::: Dataset content :::

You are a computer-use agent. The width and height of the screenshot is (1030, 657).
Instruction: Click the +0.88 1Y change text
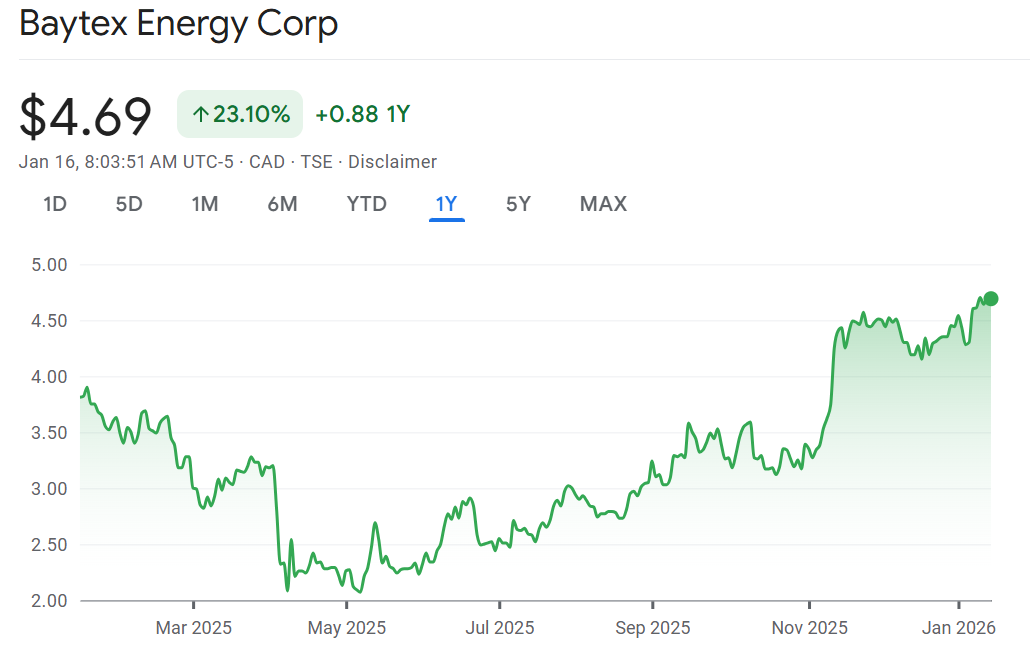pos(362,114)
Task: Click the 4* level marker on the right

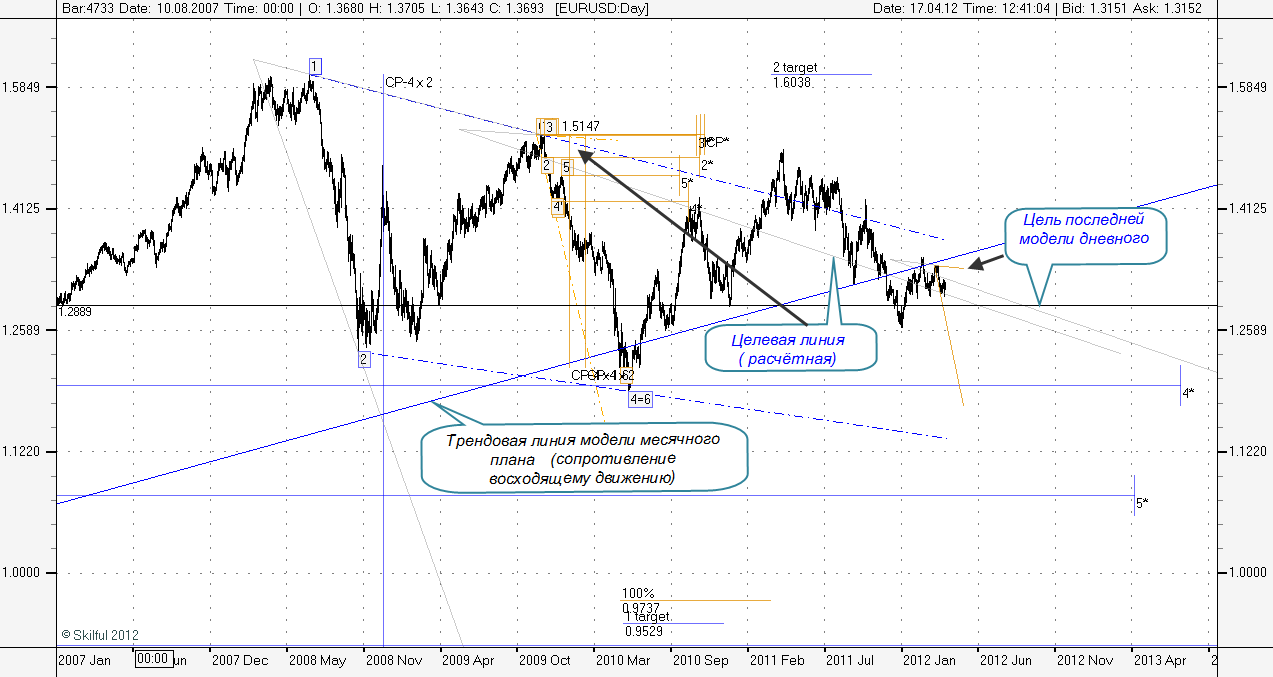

:::
::: Dataset content :::

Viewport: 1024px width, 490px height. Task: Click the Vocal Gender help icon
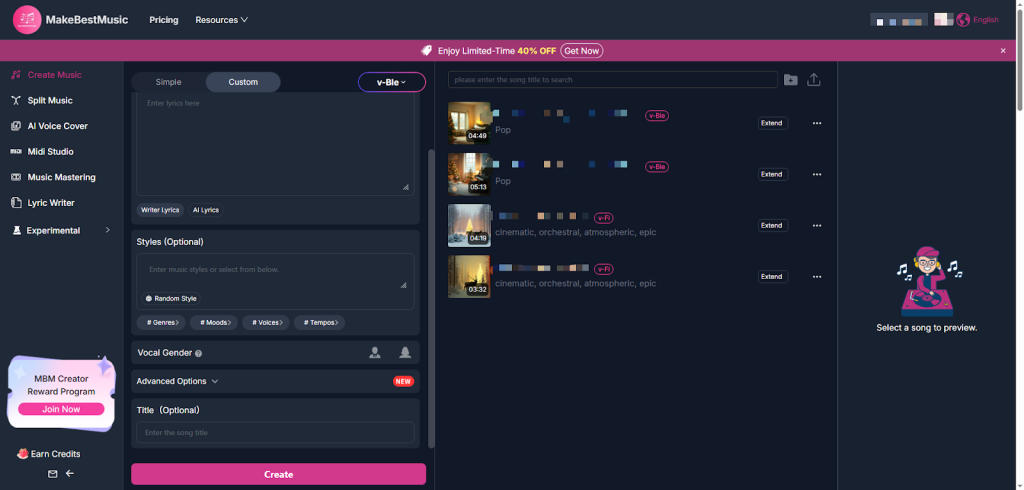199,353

:::

**Assigned task**
What's needed is an exact copy of the lines above from the one with "You are a computer-use" through the one with "Task: Click the 4* level marker on the right", both included; the pictures stay out.

**Task answer**
You are a computer-use agent. The width and height of the screenshot is (1030, 657).
Instruction: Click the +0.88 1Y change text
pos(362,114)
Task: Click the 4* level marker on the right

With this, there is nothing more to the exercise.